Stored data:
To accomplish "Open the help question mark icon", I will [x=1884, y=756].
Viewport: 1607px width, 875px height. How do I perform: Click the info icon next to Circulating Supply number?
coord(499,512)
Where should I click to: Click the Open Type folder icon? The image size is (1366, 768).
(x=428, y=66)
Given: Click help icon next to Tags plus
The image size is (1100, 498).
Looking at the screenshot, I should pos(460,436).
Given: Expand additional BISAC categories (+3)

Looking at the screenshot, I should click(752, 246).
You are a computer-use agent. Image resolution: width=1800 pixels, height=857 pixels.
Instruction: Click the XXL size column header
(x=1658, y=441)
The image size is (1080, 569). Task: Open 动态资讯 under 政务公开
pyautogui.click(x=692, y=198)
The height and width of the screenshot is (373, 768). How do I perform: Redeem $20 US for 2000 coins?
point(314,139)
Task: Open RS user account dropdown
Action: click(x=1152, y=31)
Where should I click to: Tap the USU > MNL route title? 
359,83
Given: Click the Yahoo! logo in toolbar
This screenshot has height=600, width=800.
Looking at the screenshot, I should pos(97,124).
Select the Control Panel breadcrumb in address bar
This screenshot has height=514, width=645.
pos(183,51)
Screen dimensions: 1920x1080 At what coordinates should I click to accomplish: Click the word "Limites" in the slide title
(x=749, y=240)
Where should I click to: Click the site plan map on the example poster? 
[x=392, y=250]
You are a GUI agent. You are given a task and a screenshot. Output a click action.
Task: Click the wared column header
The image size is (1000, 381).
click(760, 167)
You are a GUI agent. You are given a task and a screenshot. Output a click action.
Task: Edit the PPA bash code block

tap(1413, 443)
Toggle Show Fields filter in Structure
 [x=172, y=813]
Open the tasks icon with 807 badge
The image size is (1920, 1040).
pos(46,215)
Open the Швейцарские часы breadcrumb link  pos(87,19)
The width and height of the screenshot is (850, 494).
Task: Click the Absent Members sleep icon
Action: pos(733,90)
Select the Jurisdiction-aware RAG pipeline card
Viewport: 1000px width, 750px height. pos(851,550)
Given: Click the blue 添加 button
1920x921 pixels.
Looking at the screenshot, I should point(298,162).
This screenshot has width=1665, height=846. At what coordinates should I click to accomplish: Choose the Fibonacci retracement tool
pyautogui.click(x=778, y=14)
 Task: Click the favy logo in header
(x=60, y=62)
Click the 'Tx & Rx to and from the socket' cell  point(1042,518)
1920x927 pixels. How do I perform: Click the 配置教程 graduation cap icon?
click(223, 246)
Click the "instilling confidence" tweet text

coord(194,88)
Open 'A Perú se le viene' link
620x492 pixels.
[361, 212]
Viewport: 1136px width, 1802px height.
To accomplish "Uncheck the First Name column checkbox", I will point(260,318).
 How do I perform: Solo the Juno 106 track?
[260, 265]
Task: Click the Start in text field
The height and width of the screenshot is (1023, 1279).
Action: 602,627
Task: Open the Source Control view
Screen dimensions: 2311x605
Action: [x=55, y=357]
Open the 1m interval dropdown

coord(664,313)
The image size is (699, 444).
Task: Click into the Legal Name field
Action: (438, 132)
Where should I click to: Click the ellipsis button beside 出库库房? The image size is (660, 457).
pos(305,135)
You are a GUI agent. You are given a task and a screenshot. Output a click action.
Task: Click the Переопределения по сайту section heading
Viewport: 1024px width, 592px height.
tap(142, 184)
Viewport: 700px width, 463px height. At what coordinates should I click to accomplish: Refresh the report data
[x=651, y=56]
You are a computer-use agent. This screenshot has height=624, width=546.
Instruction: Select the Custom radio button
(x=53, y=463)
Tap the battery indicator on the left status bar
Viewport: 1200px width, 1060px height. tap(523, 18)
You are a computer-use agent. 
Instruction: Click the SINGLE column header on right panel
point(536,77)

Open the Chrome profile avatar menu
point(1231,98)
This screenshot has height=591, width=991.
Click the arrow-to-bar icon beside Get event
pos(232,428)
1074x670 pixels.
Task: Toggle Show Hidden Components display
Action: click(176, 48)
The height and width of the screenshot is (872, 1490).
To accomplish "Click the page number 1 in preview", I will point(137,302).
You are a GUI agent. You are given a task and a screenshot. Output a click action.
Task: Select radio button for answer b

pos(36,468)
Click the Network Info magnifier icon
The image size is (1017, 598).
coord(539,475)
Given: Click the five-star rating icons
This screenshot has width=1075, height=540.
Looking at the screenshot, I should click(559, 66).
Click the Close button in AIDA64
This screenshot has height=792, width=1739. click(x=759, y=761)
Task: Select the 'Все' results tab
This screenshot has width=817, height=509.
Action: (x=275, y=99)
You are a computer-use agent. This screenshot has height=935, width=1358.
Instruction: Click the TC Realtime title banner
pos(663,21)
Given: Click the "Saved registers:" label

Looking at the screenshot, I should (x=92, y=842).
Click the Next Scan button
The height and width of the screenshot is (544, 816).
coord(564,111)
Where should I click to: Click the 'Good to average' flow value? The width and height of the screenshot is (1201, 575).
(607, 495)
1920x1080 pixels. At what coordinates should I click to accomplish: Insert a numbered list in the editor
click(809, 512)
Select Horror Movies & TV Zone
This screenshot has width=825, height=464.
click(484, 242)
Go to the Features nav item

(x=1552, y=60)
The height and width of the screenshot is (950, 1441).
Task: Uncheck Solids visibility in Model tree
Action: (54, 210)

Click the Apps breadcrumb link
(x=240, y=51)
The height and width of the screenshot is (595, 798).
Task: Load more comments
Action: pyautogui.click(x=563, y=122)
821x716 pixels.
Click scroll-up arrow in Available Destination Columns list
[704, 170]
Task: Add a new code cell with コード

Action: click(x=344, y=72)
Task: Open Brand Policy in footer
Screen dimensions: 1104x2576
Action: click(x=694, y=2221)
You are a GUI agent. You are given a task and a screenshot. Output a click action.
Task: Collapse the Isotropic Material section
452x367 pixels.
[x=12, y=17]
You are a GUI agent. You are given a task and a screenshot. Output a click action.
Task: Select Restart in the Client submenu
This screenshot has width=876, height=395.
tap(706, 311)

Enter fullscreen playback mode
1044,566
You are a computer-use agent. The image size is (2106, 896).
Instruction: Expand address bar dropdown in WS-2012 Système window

Exercise directions: The expected answer is an exact copy of the lines above, beginning at the line with "Task: Click the Переопределения" and ending at the line with "has height=624, width=546.", with both ends in.

Task response:
Task: Click the Переопределения по сайту section heading
Viewport: 1024px width, 592px height.
tap(142, 184)
Viewport: 700px width, 463px height. At what coordinates should I click to accomplish: Refresh the report data
[x=651, y=56]
You are a computer-use agent. This screenshot has height=624, width=546.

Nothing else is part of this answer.